#### ASSIGNMENT
Show every line below where "agent" appears.

#### GIVEN DATA
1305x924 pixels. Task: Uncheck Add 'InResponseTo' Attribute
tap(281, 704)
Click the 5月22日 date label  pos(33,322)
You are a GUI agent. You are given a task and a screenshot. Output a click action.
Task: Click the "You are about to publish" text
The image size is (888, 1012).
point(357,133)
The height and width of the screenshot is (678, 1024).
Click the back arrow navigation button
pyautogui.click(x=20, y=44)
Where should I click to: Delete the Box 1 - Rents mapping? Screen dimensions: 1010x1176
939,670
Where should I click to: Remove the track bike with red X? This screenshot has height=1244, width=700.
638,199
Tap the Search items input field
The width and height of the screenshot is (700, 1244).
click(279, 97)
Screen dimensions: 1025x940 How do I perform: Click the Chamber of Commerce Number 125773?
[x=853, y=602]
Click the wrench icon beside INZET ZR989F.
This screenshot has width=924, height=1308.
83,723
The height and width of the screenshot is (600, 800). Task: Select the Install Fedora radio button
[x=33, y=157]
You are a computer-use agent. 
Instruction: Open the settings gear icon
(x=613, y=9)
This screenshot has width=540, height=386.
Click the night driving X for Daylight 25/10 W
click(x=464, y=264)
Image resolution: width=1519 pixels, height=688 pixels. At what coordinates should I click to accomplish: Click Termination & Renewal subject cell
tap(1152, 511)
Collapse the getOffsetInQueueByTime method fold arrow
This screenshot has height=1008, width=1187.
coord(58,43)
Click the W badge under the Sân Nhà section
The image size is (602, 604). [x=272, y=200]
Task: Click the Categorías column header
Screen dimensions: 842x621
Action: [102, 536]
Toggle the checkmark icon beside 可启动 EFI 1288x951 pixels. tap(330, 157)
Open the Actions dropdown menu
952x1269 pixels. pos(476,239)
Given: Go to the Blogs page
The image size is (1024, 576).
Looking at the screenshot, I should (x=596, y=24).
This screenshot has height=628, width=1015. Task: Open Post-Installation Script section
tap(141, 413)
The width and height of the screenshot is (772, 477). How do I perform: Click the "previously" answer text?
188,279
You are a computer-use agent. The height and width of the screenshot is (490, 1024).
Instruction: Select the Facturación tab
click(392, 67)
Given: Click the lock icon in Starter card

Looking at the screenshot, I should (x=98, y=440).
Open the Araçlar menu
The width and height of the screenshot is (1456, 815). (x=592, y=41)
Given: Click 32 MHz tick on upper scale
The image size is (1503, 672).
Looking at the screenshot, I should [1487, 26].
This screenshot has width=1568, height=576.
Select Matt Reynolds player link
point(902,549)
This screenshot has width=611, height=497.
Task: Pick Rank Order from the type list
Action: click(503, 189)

#### EXERCISE OUTPUT
You are a GUI agent. You are given a task and a screenshot. Output a click action.
You are a computer-use agent. 
You are a computer-use agent. The height and width of the screenshot is (490, 1024).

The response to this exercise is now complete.